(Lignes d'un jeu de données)
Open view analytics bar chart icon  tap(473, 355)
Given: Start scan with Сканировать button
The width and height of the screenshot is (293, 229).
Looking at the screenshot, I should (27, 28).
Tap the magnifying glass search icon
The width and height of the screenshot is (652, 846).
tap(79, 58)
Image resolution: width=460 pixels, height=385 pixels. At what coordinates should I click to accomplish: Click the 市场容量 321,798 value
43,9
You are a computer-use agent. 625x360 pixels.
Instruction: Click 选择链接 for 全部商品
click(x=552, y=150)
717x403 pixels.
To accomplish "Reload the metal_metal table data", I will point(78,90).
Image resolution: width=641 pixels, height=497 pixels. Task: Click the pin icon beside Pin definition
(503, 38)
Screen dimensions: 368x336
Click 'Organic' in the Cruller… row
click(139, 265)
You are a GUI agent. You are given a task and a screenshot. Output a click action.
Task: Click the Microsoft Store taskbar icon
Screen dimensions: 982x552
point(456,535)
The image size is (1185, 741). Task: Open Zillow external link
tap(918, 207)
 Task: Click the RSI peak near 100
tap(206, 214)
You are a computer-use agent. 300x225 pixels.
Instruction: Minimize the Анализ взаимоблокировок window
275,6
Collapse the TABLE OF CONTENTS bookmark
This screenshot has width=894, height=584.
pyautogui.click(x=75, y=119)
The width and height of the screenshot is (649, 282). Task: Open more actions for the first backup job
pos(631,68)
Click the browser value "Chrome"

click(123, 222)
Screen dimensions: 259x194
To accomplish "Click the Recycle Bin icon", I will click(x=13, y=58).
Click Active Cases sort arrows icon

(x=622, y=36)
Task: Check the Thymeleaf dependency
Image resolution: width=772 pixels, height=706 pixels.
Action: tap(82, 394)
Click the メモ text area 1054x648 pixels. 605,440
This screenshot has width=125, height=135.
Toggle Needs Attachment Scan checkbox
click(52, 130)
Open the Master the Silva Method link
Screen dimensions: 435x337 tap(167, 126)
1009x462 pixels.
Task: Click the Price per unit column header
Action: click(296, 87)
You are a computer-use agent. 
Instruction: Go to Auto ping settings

** Travail demandé **
Change « computer-use agent » en « computer-use assistant » dans toutes les lignes ci-dessus, puis recopie-les sans aucune autre modification.

** Solution proposée **
Open view analytics bar chart icon  tap(473, 355)
Given: Start scan with Сканировать button
The width and height of the screenshot is (293, 229).
Looking at the screenshot, I should (27, 28).
Tap the magnifying glass search icon
The width and height of the screenshot is (652, 846).
tap(79, 58)
Image resolution: width=460 pixels, height=385 pixels. At what coordinates should I click to accomplish: Click the 市场容量 321,798 value
43,9
You are a computer-use assistant. 625x360 pixels.
Instruction: Click 选择链接 for 全部商品
click(x=552, y=150)
717x403 pixels.
To accomplish "Reload the metal_metal table data", I will point(78,90).
Image resolution: width=641 pixels, height=497 pixels. Task: Click the pin icon beside Pin definition
(503, 38)
Screen dimensions: 368x336
Click 'Organic' in the Cruller… row
click(139, 265)
You are a GUI agent. You are given a task and a screenshot. Output a click action.
Task: Click the Microsoft Store taskbar icon
Screen dimensions: 982x552
point(456,535)
The image size is (1185, 741). Task: Open Zillow external link
tap(918, 207)
 Task: Click the RSI peak near 100
tap(206, 214)
You are a computer-use assistant. 300x225 pixels.
Instruction: Minimize the Анализ взаимоблокировок window
275,6
Collapse the TABLE OF CONTENTS bookmark
This screenshot has width=894, height=584.
pyautogui.click(x=75, y=119)
The width and height of the screenshot is (649, 282). Task: Open more actions for the first backup job
pos(631,68)
Click the browser value "Chrome"

click(123, 222)
Screen dimensions: 259x194
To accomplish "Click the Recycle Bin icon", I will click(x=13, y=58).
Click Active Cases sort arrows icon

(x=622, y=36)
Task: Check the Thymeleaf dependency
Image resolution: width=772 pixels, height=706 pixels.
Action: tap(82, 394)
Click the メモ text area 1054x648 pixels. 605,440
This screenshot has width=125, height=135.
Toggle Needs Attachment Scan checkbox
click(52, 130)
Open the Master the Silva Method link
Screen dimensions: 435x337 tap(167, 126)
1009x462 pixels.
Task: Click the Price per unit column header
Action: click(296, 87)
You are a computer-use assistant. 
Instruction: Go to Auto ping settings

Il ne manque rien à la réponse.